Saunders disputed his treatment by Dr. Calderon by filing several medical grievances — all of which, unfortunately, had to be approved by Dr. Calderon himself. When he tried to schedule an appointment to discuss his lower back pain, a nurse told him it was Corizon’s policy that “inmates are required to come to sick call three times before being scheduled to see a physician.” This criteria is seemingly in direct conflict with contractual agreements between Corizon and the Florida DOC to provide treatment based on “sound medical judgement,” not some bizarre quota system.
In March 2014, without a medical pass for a lower bunk, Saunders injured himself trying to get into bed. His bunk did not have ladders. When he discussed this with Dr. Calderon, he was shown Corizon’s lower-bunk medical pass policy and told he did not meet the criteria. He was denied the pass.
Around this same time, Saunders attempted to get his Bentyl prescription renewed that had been provided by Dr.

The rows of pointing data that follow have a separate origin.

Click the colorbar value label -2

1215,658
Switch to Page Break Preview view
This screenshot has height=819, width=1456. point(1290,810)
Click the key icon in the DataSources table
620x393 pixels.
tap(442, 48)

Monserrate before Corizon took over. Dr. Calderon said a test would have to be done, but never ordered it. When Saunders responded by filing a grievance, Dr. Calderon said that the inmate “did not meet the criteria for a low residue diet or Bentyl.”

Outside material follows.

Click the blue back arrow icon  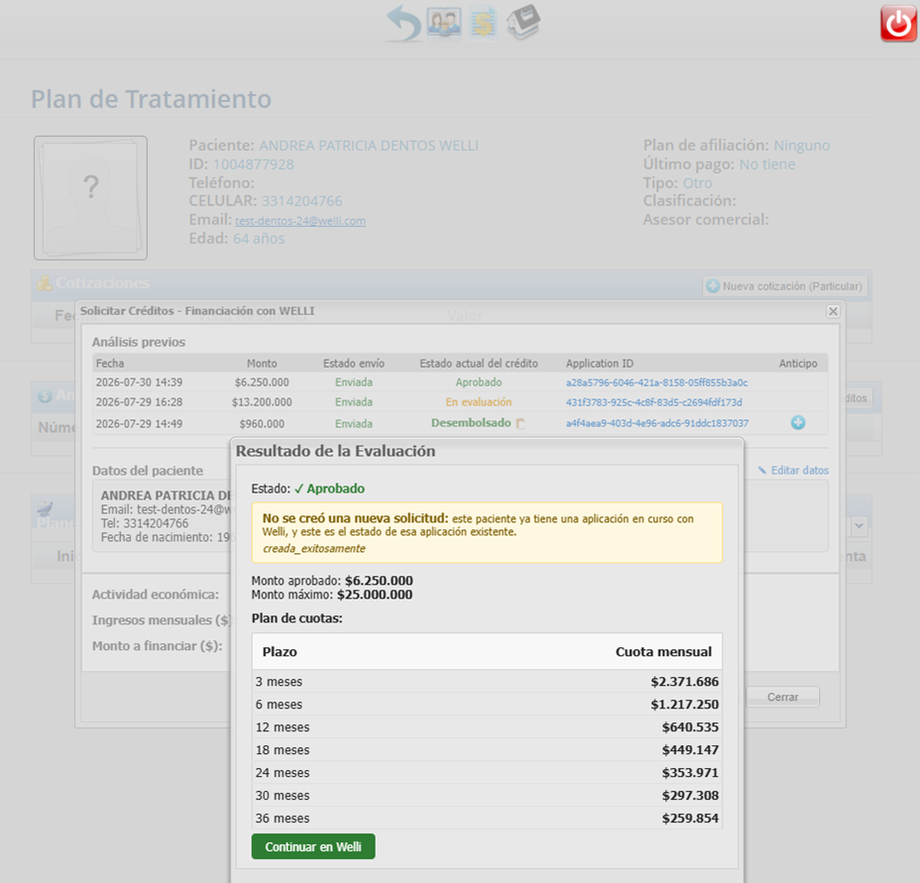[404, 23]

Similar obstacles presented themselves as Saunders attempted to get Dr. Calderon to x-ray of his back and shoulder. Dr. Calderon insisted on using a “small portable low-sensitivity scanner” which can be less accurate than and was not revealing the obvious issues that Saunders was experiencing — some of which could be identified without an x-ray machine, through the popping and grinding sounds made by moving his shoulder. Dr. Calderon wouldn’t face him during the exam, standing with his back to Saunders for most of the time.
When Saunders persisted in his demands for adequate care and attention, Dr. Calderon told him “I don’t have time for this, you don’t like it then go write some more grievances or call your attorney, I don’t care.”
When Saunders pushed back and said he would not stop, Dr. Calderon “stormed out of the room, flipping off the light on his way out, leaving [Saunders] sitting there by himself.”
In the hallway, Saunders encountered Dr. Calderon again, who blocked his path, pointed a finger in his face and said “You should get a [disciplinary report]” — a statement which Saunders interpreted as a threat should he continue pursuing treatment.
For months, Saunders continued filing grievances and Dr. Calderon kept denying them. In October 2014, Saunders visited with the health services administrator again, who “acknowledged [his] valid points and responded she would consult with Dr. Calderon on the issues.” When he asked the administrator a few days later how that went, she said “I spoke to him and pointed out your valid points but he did not want to hear it. I cannot make him do anything.”
In January 2015, desperate for some kind of recourse, Saunders wrote a grievance directly to Corizon’s corporate headquarters. The following month, he received a response that no action would be taken and that he would not hear from Corizon again.
Saunders’ story as told through his lawsuit provides a valuable glimpse at how the healthcare environment can change when an inmate’s medical needs are contracted out to a for-profit entity. What was already a situation rife with neglect and disregard for the patient becomes exacerbated by the need to maximize profits by cutting staff and denying treatments based on criteria and policies that fly in the face of basic medical ethics.
Saunders is still in prison and has not received adequate treatment for his many ailments, according to the suit.